Trust Backblaze's drive reliability data?

TweakTown's tacit defense of industry silence on drive reliability - and against the Backblaze report - fails on multiple levels. Here's why.

Let me begin by noting that I've never accepted money or services from Backblaze. I admire what they're doing, how they've bootstrapped the company and their willingness to ignore storage industry taboos.

So TweakTown's (TT) critique of Backblaze (BB) caught my attention. I worked for a drive manufacturer and have worked with multiple qual and support teams, so I hoped TT would shed some light on this arcane topic. They didn't.

The first fail
The post title is "Dispelling Backblaze's HDD Reliability Myth - The Real Story Covered." But it isn't a myth: it's real-life data.

Then TT questions BB's motives. Of course a small company wants publicity.

That they do it by providing statistically significant information about their hard drive experience – something millions of consumers are hungering for – strikes me as a fair exchange. Why don't we stick to what they said rather than throwing mud?

Backblaze is criticized for buying disk drives the way you and I do. They take advantage of pricing oddities and often purchase USB hard drives and remove the cases.
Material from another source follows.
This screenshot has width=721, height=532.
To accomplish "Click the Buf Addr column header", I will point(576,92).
This does subject drives to extra handling. But since most BB drives appear to be bought this way, they all get the same handling, which should only affect the more delicate drives.

Enclosures and drive age
Backblaze's enclosures are also criticized because they put 45 drives in 4U box, with improved mountings over three generations. They say:

. . . we can see that the drives in use the longest suffer the highest failure rates. One likely reason is simple: these older drives are in revision 1.0 of their storage enclosures, which suffer from significant vibration issues that merited a redesign.
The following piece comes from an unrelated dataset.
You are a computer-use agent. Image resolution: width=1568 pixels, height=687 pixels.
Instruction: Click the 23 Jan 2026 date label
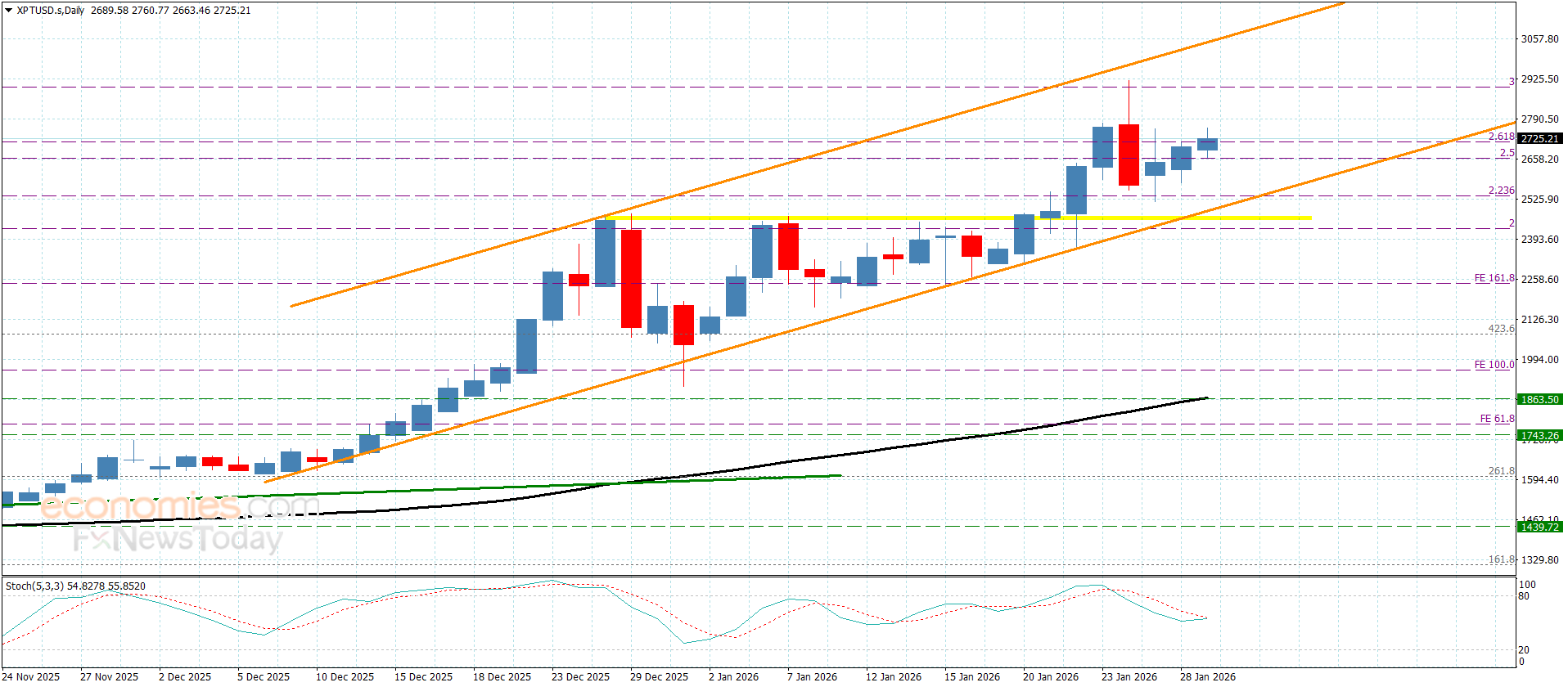pyautogui.click(x=1129, y=676)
But here's a graph of AFR and age, by manufacturer, of BB's data (leaving out the Seagate drive with the 120% AFR to keep the graph readable). I'm not seeing the effect TweakTown is.



Vibration is an issue with drives, especially when seek rhythms synchronize, creating harmonics. However, with large block writes as the main BB workload the huge majority of seeks will be track-to-track with very low mechanical impact.

BB acknowledges that their workload is unique and not suited for every drive, whose results they leave out of the report. But wouldn't you like to know if one vendor is extra sensitive to vibration?

TweakTown further states:

Backblaze claims that drive temperature doesn't affect drive life. That is counter to the observations of many others, including drive manufacturers.

In fact, the large scale Google/CMU (links below) studies of drives found that Backblaze is correct: temperatures have to be much higher than spec before drive life is hurt.

I attribute this to accelerated life testing: operation at high temperature. Engineers aren't stupid: drives are designed to work at higher than spec temperatures to give marketing the numbers they want.

Later, TweakTown asserts:

Backblaze procures the cheapest possible HDD on the market at all times, regardless of its workload rating, and then subjects them to a harsh environment that is virtually guaranteed to destroy the drive. This leads to higher failure rates than observed in the wild.

The aggregate AFRs BB reported are in the ballpark of the other large scale studies. And the Google and Carnegie-Mellon studies found almost no AFR difference between "enterprise" and "consumer" drives in 24/7 server use. At best, BB can be accused of running accelerated life testing and finding that some drives do better than others.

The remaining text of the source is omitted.